To play back the feedback themes we’re hearing:
- VB6 is awesome
- VB6 needs to be brought forward and maintained: in a new release or OSS
VB6 was and still is without a doubt awesome. VB6 made developers incredibly productive building a breadth of applications and as a result we have a wealth of applications and passionate developers to this day in 2014. One way I see our mission in developer tools is to empower developers to solve problems. This includes both today’s problems AND the problems of tomorrow. VB6, as you all have stated repeatedly in this thread, is an excellent tool for solving the problems of its day. We also stand behind our decision starting in 2002 to meet the current demands of our developers and the industry with .NET. For the scenarios VB6 set out to do, we see VB6 being “complete”. We feel good about VB6 being able to continue maintaining their applications for the past 15 years. Current needs ranging from distributed applications and services, to web applications and services, to devices, to new architectures and languages, required fundamental changes to the whole stack. We looked at how we could accommodate these needs through incremental changes to VB6 while maintaining its essence, and that was not possible.
To address the modern needs we would need to go far beyond updating the language. We have to remember that VB6 is not just a language.
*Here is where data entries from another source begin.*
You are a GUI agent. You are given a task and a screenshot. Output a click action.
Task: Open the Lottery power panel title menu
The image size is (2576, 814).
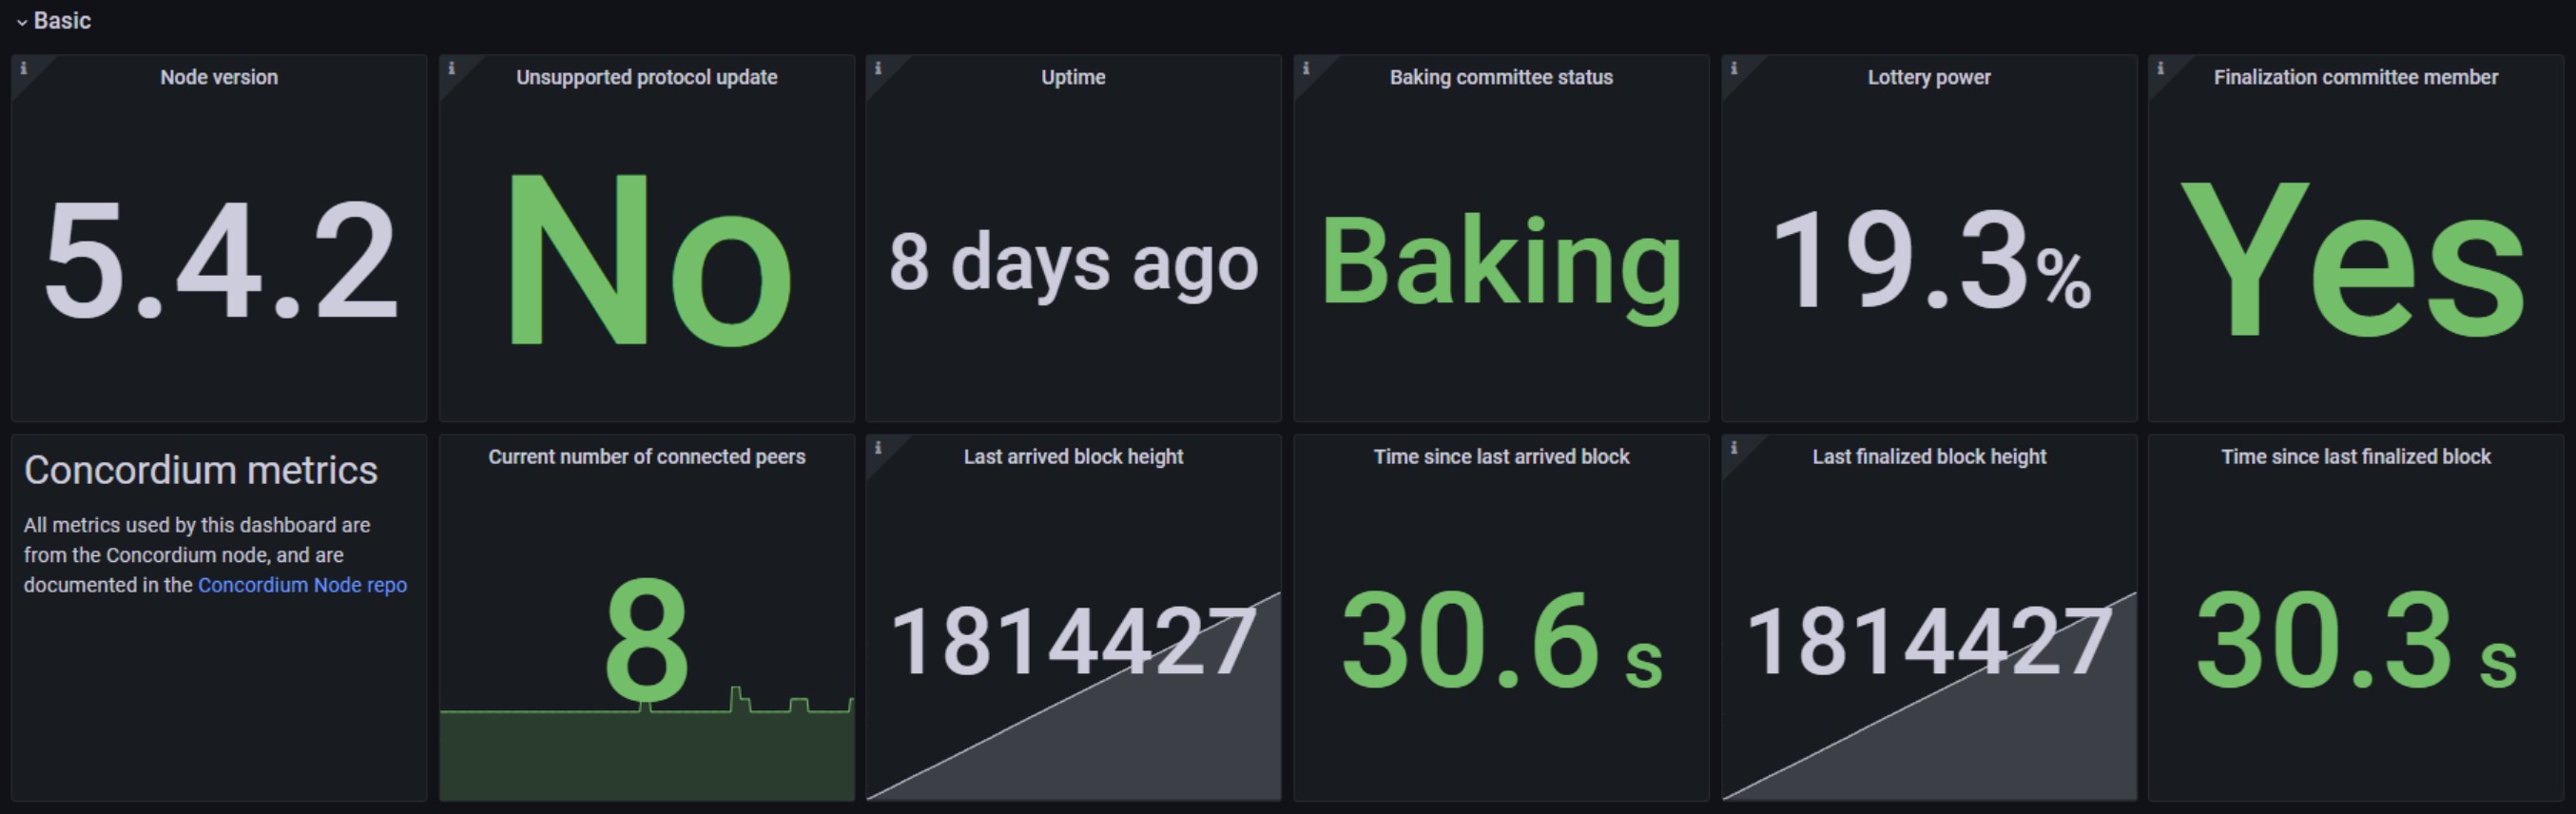click(1929, 78)
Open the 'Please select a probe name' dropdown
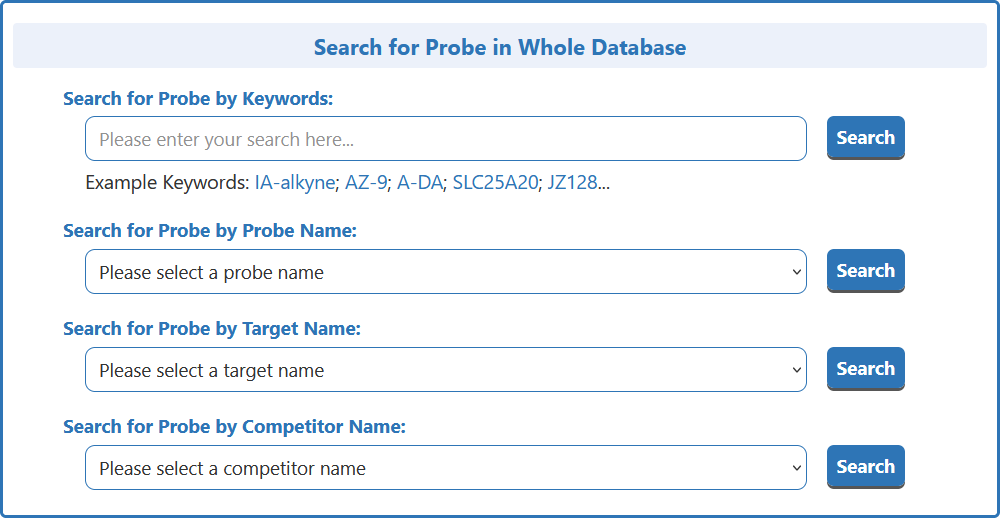 pyautogui.click(x=445, y=272)
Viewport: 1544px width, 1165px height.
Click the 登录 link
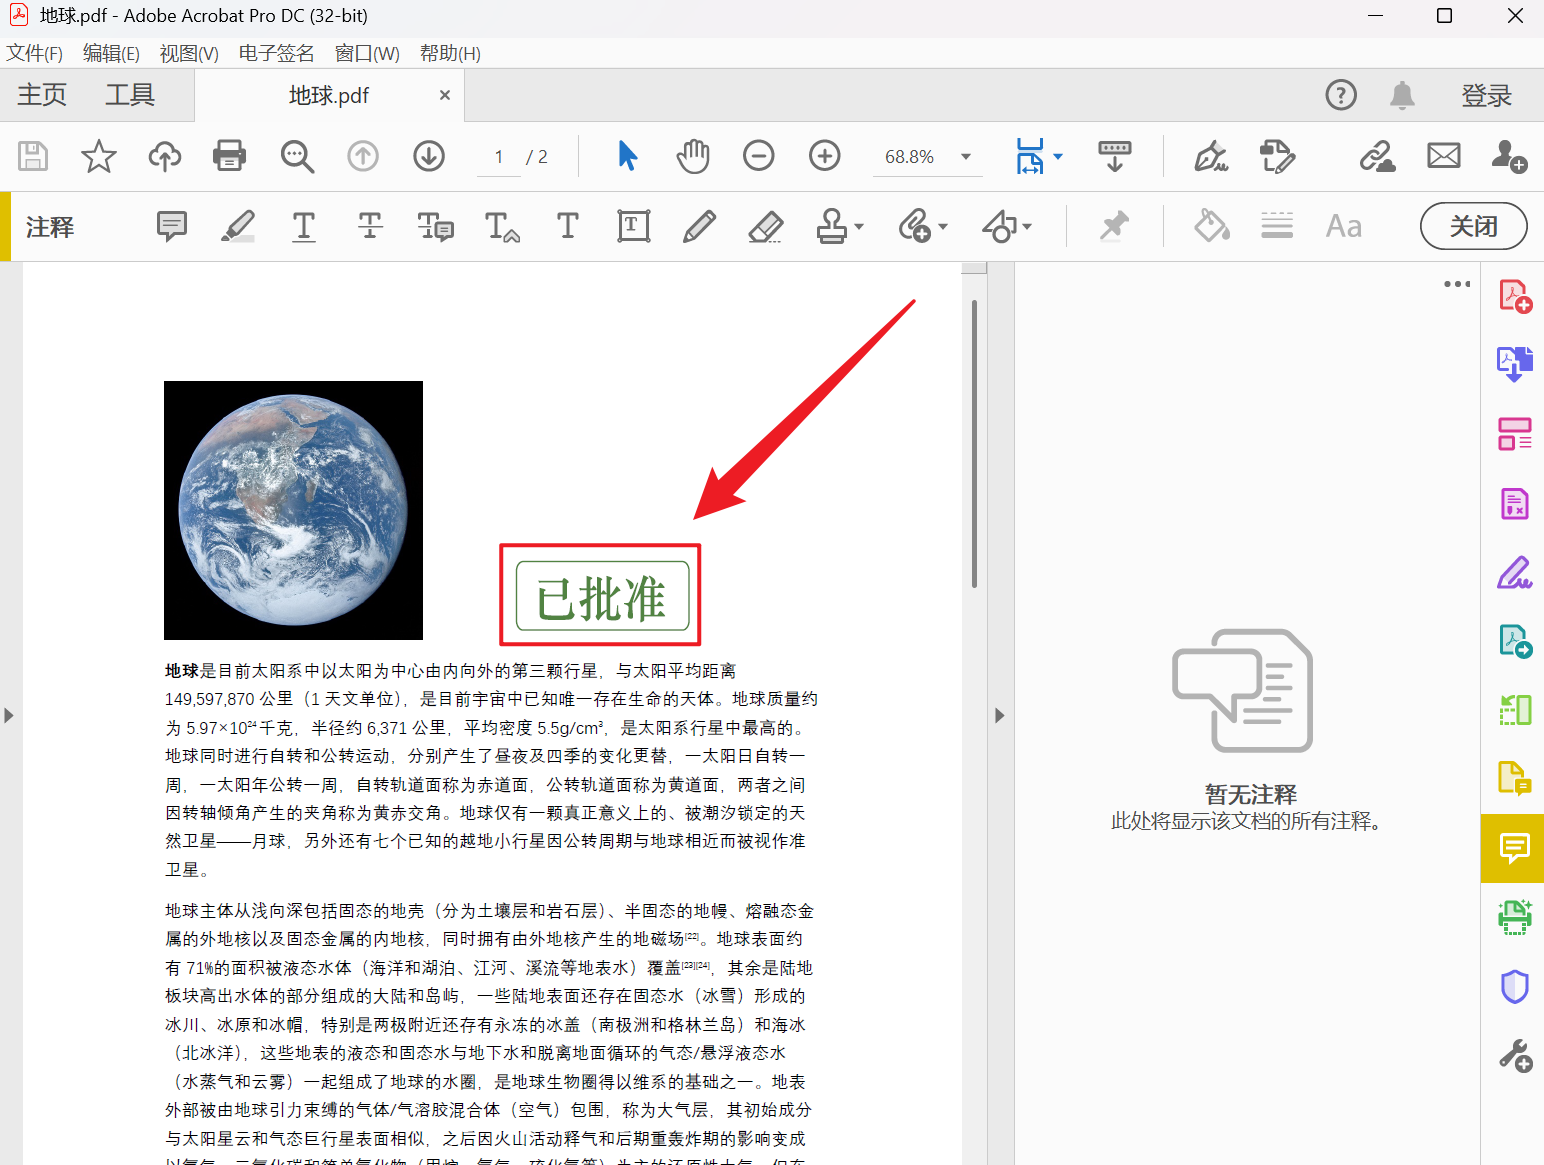1487,95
VB6 is a language, a runtime, a platform library, a tool/IDE, and an ecosystem tightly packaged together in a way that made all of them work well together. We’ve worked with many customers on migration from VB6 to .NET and found that while yes, there are language changes, the dominating factor in migration difficulties isn’t the language differences. Even open sourcing the language/runtime wouldn’t solve the fact that VB6 was thought for a different set of problems, and the fact that its strength came from the end-to-end solution provided by all these five pieces working together. Take a change like 64bit, the complete runtime, tools and ecosystem chain would need to be retooled.
So, moving forward what can we do? Where we have been able to help move forward is in our stance around support and interoperability. The VB6 runtime it is still a component of the Windows operating system and is a component shipped in Windows 8.1. It will be supported at least through 2024. This ensures your apps and components continue to run as you incrementally move forward to .NET. The support policy is here: http://msdn.microsoft.com/en-us/vstudio/ms788708. There are numerous interop strategies that we developed and evolved to enable incremental migration as you upgrade your skills, described here: http://msdn.com/vbrun.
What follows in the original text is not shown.